February requires some willpower to get through. Those who made health-centric resolutions for 2018 are trying to stay their leafier, greener course, and almost all of us are trying to endure the depths of winter – January is technically colder, but we still have some momentum from the holidays remaining to help get us through it – until March reminds us that spring is coming. Something warm and hearty in the way of food is always a good idea about now, and if the menu in question includes some healthier options, so much the better. With that in mind, this is an excellent time to visit the newest star to swell the constellation of great dining in the Plaza District: The Press.
But first, you have to find it. The restaurant is tucked away in an old building at 1610 N Gatewood, about half a block south of the Plaza’s main drag. With that principal stretch so full of local businesses and housing crowding both ends, this is a good sign for the future growth of the district, as it indicates a move to broaden development beyond NW 16th. For now, The Press is unobtrusive enough and sufficiently removed from the neighborhood bustle that it takes a bit of finding, but also feels like a secret about which you’re in the know.
Named for the printing business that once filled the building (after it originated as a garage), it’s a handsome space, roomy and instantly welcoming. All the textures feel perfectly in sync, from weathered concrete floor to wooden chairs to tin ceiling crisscrossed with strands of dangling lightbulbs. Whether you find yourself in the main area or the smaller annex on the south side – both of which have multiple tables and separate bars – you’ll get a hefty dose of natural light in a comfortable setting … and hefty helpings of comfort food.
For a perfect example, start with the house tots. They’re roughly spherical, like hash brown hush puppies, and dense with cheese, served smothered in gravy. True confession: Despite being an Oklahoma native, I’ve never been big on gravy – but this version could turn me around. Tender, juicy fried chicken, a massive chicken-fried ribeye and a dynamite execution of biscuits and gravy with eggs and pork belly continue the hit parade of familiar favorites.
On the other hand, the kitchen can be kind to diners seeking something more diet-conscious: Those biscuits and gravy are only one of the dishes that can become vegan-friendly with a mere word to your server, or breakfast-lovers can dip into a big, steaming bowl of quinoa oatmeal. And there’s all kinds of goodness in the Beans and Greens, a kale salad colliding with a combination of pinto and black beans, bell peppers, corn and quinoa.

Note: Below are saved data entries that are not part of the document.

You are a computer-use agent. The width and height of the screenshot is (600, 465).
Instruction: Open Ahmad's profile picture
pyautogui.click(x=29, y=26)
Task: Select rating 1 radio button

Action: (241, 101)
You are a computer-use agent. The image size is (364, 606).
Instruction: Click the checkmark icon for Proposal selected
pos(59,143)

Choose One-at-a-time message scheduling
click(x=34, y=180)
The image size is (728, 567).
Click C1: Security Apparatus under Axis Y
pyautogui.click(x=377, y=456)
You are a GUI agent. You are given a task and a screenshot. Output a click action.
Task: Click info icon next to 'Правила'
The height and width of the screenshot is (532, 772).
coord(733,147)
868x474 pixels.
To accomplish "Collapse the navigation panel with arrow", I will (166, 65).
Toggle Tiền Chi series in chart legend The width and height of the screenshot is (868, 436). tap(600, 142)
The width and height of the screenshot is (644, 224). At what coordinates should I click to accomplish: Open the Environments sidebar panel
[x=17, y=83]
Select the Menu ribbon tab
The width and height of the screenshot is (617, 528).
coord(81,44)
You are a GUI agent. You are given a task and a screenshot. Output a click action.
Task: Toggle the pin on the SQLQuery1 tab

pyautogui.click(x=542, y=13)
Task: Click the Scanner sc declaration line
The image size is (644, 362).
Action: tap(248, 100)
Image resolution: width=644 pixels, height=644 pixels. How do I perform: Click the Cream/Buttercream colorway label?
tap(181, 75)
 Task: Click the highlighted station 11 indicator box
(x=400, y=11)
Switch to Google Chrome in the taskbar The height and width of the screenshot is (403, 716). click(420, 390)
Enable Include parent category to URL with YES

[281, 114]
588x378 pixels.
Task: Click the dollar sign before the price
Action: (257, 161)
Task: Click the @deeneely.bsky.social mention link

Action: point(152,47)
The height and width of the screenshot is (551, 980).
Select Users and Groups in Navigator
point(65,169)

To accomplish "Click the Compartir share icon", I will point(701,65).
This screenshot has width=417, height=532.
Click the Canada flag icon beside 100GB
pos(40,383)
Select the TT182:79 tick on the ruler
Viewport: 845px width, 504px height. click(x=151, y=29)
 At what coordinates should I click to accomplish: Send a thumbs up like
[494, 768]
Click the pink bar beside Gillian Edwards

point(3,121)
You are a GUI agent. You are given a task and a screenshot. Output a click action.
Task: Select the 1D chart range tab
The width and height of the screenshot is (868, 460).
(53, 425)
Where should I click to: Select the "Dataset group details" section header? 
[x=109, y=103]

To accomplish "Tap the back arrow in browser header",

To be frank, I’m stumped for a single recommendation. As we were moving around the table and sampling this dish or that, I kept coming back to take another couple of bites of the very-much-not-messing-around buffalo mac and cheese (the boneless chicken bites’ sauce is delightfully strong) … but I could say the same about several other options, as well. The chilaquiles are fairly simple – chili sauce on chips with eggs and cheese – but filling and delicious, and the same goes for the more complex grilled strips of pork belly laid on a bed of mashed sweet potatoes, then slathered (a good verb when discussing comfort food) with an outstanding candy apple bacon gravy.
In discussing this, the operating team’s third restaurant, co-owner John Harris described the feeling of bringing its concept to life by comparing their projects to working within picture frames: with The Mule, the “frame” was sandwiches; Anchor Down is a bar with corn dogs. Taking on The Press and its more complete menu means they’re painting in their biggest frame yet. “We feel like this is our first real restaurant,” says Harris, “and it’s been really fun for us.”
He shared my difficulty in selecting a singular favorite item, musing that “one thing we wanted was to have brunch options anytime” while mentioning the breakfast hash, but then changing tacks to praise the veggie burger, and continuing to tout three dishes, then five. Finally, he shrugged and said, “Our biggest thing is to make the food good, and to be really nice to people.”
We encountered a surprisingly big crowd in the middle of a chilly Tuesday afternoon – which makes me think that The Press has caught on pretty quickly, and that OKC crowds are happy to find a haven to cozy up in and relish some comforting cooking. It may be cold outside, but you should squeeze a visit into your schedule.